第3話

夕ごはんを食べ終わったら、厨房にトレーを戻さなくてはいけないけれど、この雨だ。明日の朝に晴れていたら朝食を取りに行くついでに戻してこよう。

そして今日はもう寝よう。

リィラはカーテンを閉めようと立ち上がり、窓に向かう。それからカーテンを引っ張る。

「ん?」

動かない。カーテンレールに引っかかってしまっているようだ。

「あれ、あれ?」

何度か引っ張る。すると少しずつ進んでいく。

「もうちょっと…………あ!」

強く引っ張りすぎたのか。カーテン自体が古いものだから少し脆くなっていたのか。絹を引き裂くような音とともにカーテンは破れてしまった。

「あ。あーあ……」

やってしまった、とリィラは落胆する。

天井近くのカーテンの破れ。派手にやってしまった。これは乳母に報告するしかない。またこっぴどく怒られるんだろうな、と憂鬱な気分になる。

というか換えてもらえるのだろうか。しばらくこのままだとしたら、上手く進まないカーテンレールもこのままだ。きっと今度はカーテンを開けることも出来ない。そうしたら外の風景も簡単に見られなくなってしまう。

ただでさえ家族との繋がりが薄いのに、ここから本邸の風景さえ見られなくなってしまったら、本当にひとりぼっちになってしまう。

それは嫌だ。

ふ、と。リィラは思い出した。

最近読みはじめた本のこと。

離れには本が小さな本棚ひとつ分程度置いてあった。子どもが読むような本は一冊もなかったが、多くは「創世神」の神話の本やこの国の歴史の本だった。リィラは特にやることもなかったので文字が読めるようになってからはそうした古い本を読み進めていた。

そして最近新しく本を発見した。発見した、というのはその本棚には置かれておらず、部屋の掃除をした際にベッドと床の隙間から出てきたからだ。

その本というのが今リィラが思い出した本のことだ。

魔力と魔術について。内容を説明するならそういった内容の本だった。今まで読んだどの本よりも読み込まれており、時折ページの隅にメモのようなものも見つけた。あまりに達筆で読めはしなかったけれど。

「魔力」の力の込め方。その方法。扱い方。それが「魔術」であり、使い道は多岐に渡る。

リィラは「聖力」が祈ることで力が振るわれるとは知っていたが、「魔力」はどう使えばいいのかは知らなかった。

けれど、結局は同じで、言ってしまえば「聖力」よりも柔軟だった。

例えば、何かを元通りに直すこととか。

リィラは急いでその本を手に取った。該当のページは……。

「あった」

まず魔力を込める。額の周辺、眉間の上の空間あたりに、球体が浮かんでいるイメージをする。
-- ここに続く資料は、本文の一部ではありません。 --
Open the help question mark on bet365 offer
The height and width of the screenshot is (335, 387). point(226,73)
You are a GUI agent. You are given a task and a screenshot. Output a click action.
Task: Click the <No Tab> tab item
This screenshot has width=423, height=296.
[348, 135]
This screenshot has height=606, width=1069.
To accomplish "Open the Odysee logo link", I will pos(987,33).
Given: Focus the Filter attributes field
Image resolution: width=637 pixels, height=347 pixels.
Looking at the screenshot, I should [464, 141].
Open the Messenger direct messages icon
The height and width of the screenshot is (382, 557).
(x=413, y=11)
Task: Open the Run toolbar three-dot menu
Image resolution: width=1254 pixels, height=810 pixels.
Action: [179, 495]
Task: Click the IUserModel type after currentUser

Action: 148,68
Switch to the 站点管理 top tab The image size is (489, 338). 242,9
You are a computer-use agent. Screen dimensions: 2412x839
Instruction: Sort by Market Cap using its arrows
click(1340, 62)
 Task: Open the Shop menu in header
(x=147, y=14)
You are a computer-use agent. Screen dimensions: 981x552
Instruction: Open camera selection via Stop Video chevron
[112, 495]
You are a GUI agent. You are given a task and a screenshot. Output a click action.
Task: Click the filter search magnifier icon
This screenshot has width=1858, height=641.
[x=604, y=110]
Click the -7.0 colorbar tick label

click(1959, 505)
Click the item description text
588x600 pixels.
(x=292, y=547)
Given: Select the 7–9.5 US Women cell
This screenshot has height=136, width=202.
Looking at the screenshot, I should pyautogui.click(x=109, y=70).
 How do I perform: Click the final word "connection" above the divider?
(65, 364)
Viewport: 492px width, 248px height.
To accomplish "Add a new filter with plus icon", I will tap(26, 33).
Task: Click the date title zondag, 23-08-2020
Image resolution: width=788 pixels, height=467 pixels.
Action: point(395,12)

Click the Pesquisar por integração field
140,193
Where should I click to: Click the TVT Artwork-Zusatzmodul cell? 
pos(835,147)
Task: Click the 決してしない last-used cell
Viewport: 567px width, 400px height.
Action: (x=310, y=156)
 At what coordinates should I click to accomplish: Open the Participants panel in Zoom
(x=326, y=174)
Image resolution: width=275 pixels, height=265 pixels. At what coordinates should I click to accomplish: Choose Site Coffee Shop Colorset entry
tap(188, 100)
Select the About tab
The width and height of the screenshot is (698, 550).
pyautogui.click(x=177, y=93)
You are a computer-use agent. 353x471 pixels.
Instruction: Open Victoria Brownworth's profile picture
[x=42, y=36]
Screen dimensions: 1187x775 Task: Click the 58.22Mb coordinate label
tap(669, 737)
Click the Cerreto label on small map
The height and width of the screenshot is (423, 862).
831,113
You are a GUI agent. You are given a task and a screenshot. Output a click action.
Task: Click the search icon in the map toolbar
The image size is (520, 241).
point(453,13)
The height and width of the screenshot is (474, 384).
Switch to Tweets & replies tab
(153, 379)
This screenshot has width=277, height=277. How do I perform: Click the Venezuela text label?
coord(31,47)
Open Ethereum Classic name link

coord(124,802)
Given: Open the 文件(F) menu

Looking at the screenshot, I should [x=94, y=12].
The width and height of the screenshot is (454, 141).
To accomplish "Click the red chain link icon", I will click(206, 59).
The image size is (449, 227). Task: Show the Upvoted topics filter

リィラは食事の前に祈る仕草をするときみたいに手を合わせ、指を組んで、胸の前に置いた。

すると目の前に黒色の影のような球体が浮かんだ。

「えーと、そのまま唱えるのよね」

破れたカーテンを見上げ、直るイメージと、元のカーテンの姿をイメージする。

「え、と。この力が対象に届くイメージで……」

呪文をつぶやく。

「《直れ》」

目の前に浮かんでいた影のような球体はふわりと浮かんで消え、次の瞬間、カーテンの破れた箇所はまるで逆再生をするかのごとくきれいに直っていた。

「すごい……」

見る限り、継ぎ目もない。完全に元に戻っている。

「すごい!」

私は「魔力」の力でモノを直せる! すごい! リィラは今度はゆっくりと丁寧にカーテンを閉め、まだ灯りは消さないまま、魔力と魔術についての本を読み進めた。

この力でもっともっと色々なことが出来るらしい。今はモノを直すために使ったが、例えばモノをつくることも、動かすことも出来る。ただ、それには強いイメージが必要らしい。難しい魔術こそ、強いイメージが必要だと書いてある。

読み進めて行くうちにリィラはふと、思った。

これが本当に魔術、「魔力」の力なのだろうか。

だとしたら、どうして───リィラは母に嫌われているのだろうか?

「それは、私が『間違い』だから」

間違いって、なあに?

今まで必死で消してきた疑問が浮かびそうになって、リィラは頭を振って掻き消した。

「……あー、もう寝よう。おやすみ」

灯りを消す。部屋は真っ暗になる。カーテンの隙間から、月明かりがとても明るい。

ベッドに横になって、目をつむる。つむっていれば、気付けば明日。